ABSTRACT

But ‘‘survival times’’ do not always involve the endpoint death. This is so for the second data set that we will consider in this chapter; part of the data is shown in Table 15.2. Given in this display are the times that heroin addicts remained in a clinic for methadone maintenance treatment. Here the endpoint of interest is not death, but termination of treatment. Some subjects were still in the clinic at the time these data were recorded, and this is indicated by the variable status, which is equal to 1 if the person had departed from the clinic on completion of treatment and 0 otherwise. Possible explanatory variables for time to complete treatment are

maximum methadone dose, whether the addict had a criminal record and the clinic in which the addict was being treated. (These data are given in Table 354 of SDS.)

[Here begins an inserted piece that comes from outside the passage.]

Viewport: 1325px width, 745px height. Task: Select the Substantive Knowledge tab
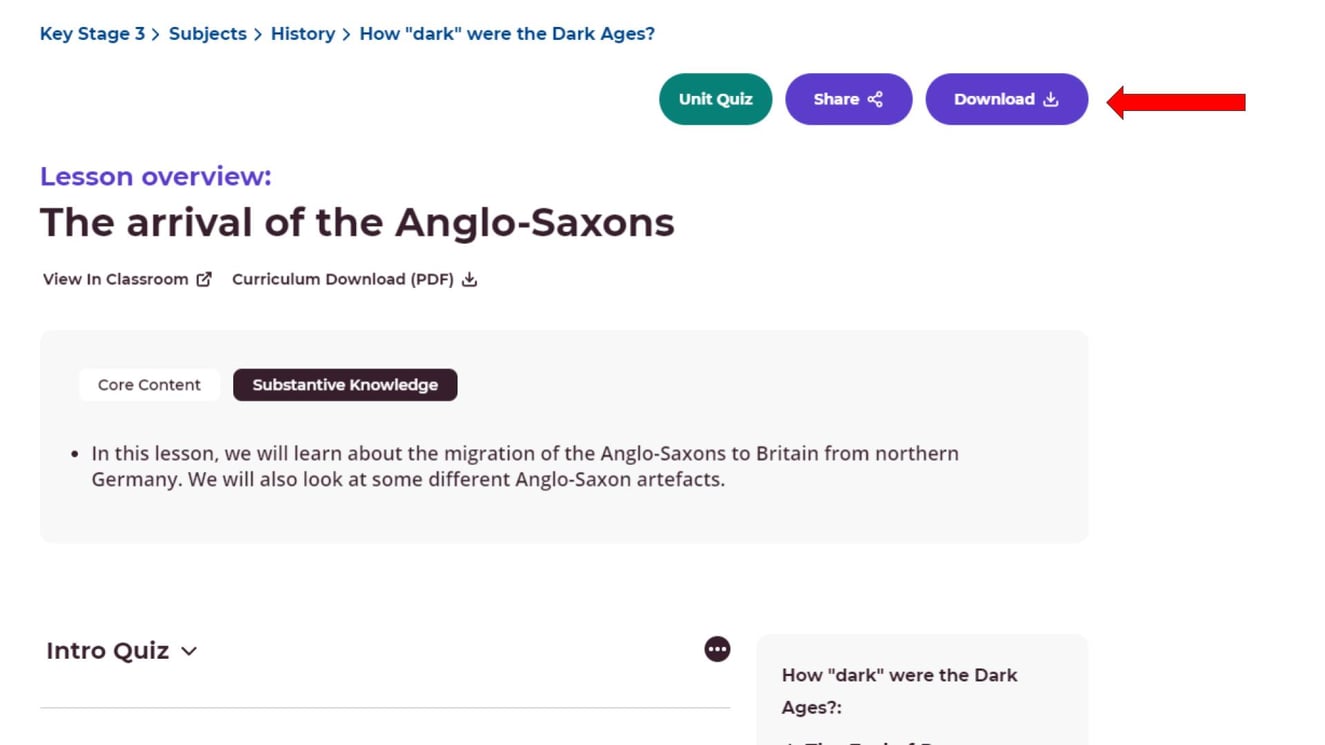(345, 385)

Part of the third data set to be considered in this chapter is shown in Table 15.3. Here survival time of potential heart transplant recipients is from their date of acceptance into the Stanford heart transplant programme. With these data, a patient is part of the control group until a suitable donor is located and transplantation is carried out, at which time the patient joins the treatment group. In this example, treatment is a time-varying covariate. Apart from treatment, the other covariates of interest are age (in years minus 48), whether the patient had previous

heart surgery and the waiting time for acceptance into the programme (years since October 1, 1967).